The alleged incident adds to negative sentiment toward officials enforcing mandatory mobilization
A Ukrainian investigative journalist is reportedly missing after being seized by conscription officials days after filing a criminal complaint against his local city administration.
A video shared on the Facebook account of Aleksey Brovchenko, which went viral this week, was purportedly filmed by CCTV cameras at his home in Podgorodnoye in Dnepropetrovsk Region on Monday morning. It showed people in military and police uniforms apprehending a man and forcing him into a van despite a woman’s vocal objections – which the description called a “kidnapping.”
Brovchenko’s family said he was beaten earlier in the day and called police to file a complaint, but was instead taken away and has since been out of touch with them.
Last week, the journalist reported an “interesting situation” at a police station where he went to file a complaint against the town mayor for alleged fraud. He said officers accused him of being a draft dodger but let him go instead of transferring him to military officials – a move he described as a sign that “the police will soon switch to the side of the people.” Brovchenko’s reporting often highlights suspected abuses by conscription centers.
BREAKING:
— Diana Panchenko 🇺🇦 (@Panchenko_X) December 23, 2025
Zelensky comissars beaten and kidnapped investigative journalist - Brovchenko.
He reportedly exposed local embezzlement and corruption.
He called police after being assaulted earlier that day in the Dnipropetrovsk region (Zelensky's native area), but arriving… pic.twitter.com/Li4FTU0a49
City head Andrey Gorb, whom the journalist had accused of wrongdoing, claimed on Tuesday that Brovchenko is a “fake journalist” who “did everything to derail the mobilization.” He thanked police and military officers “for doing their job.”
Military mobilization is a contentious issue in Ukraine, viewed by many as unfair due to corruption that allows the wealthy and powerful to evade mandatory service.

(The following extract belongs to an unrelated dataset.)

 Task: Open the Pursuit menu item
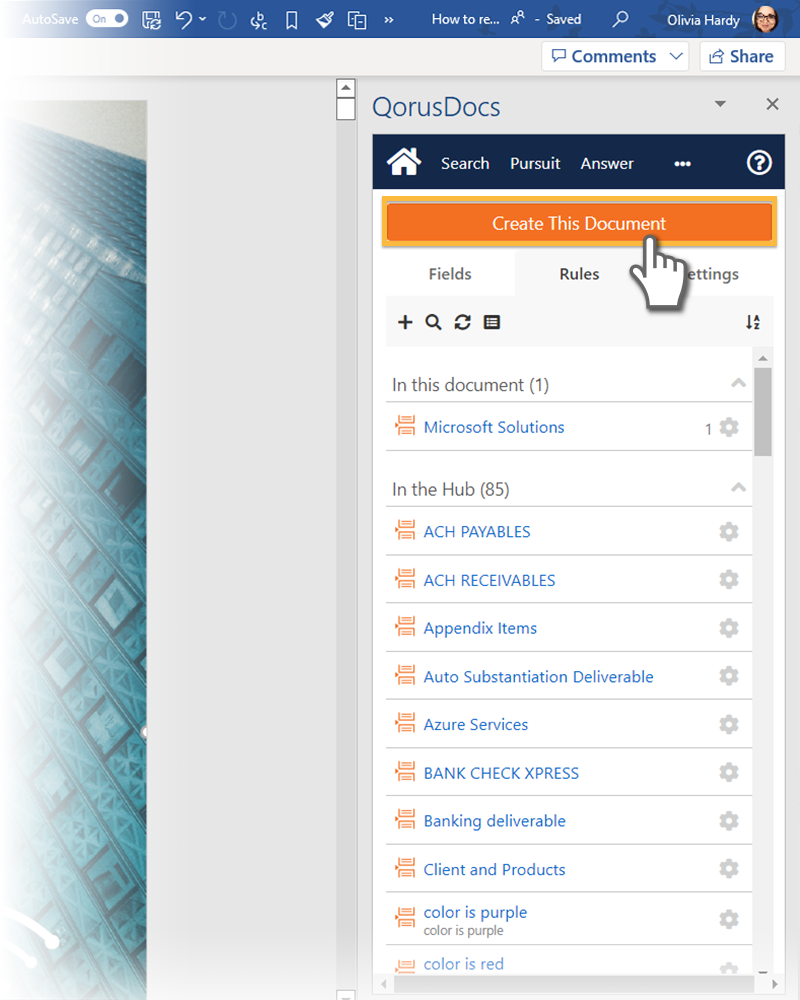[535, 163]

Videos of what critics call abductions regularly go viral, even as officials downplay the so-called “busification” as not a serious problem.
READ MORE: Ukraine ‘destroyed’ its own mobilization drive – Kiev’s spy chief
Public resistance to recruiting also exacerbates existing issues with Ukrainian troop desertion. The Prosecutor General’s Office recently stopped reporting the number of cases against soldiers who have left their posts, a move critics say is an attempt to conceal the scale of the manpower drain.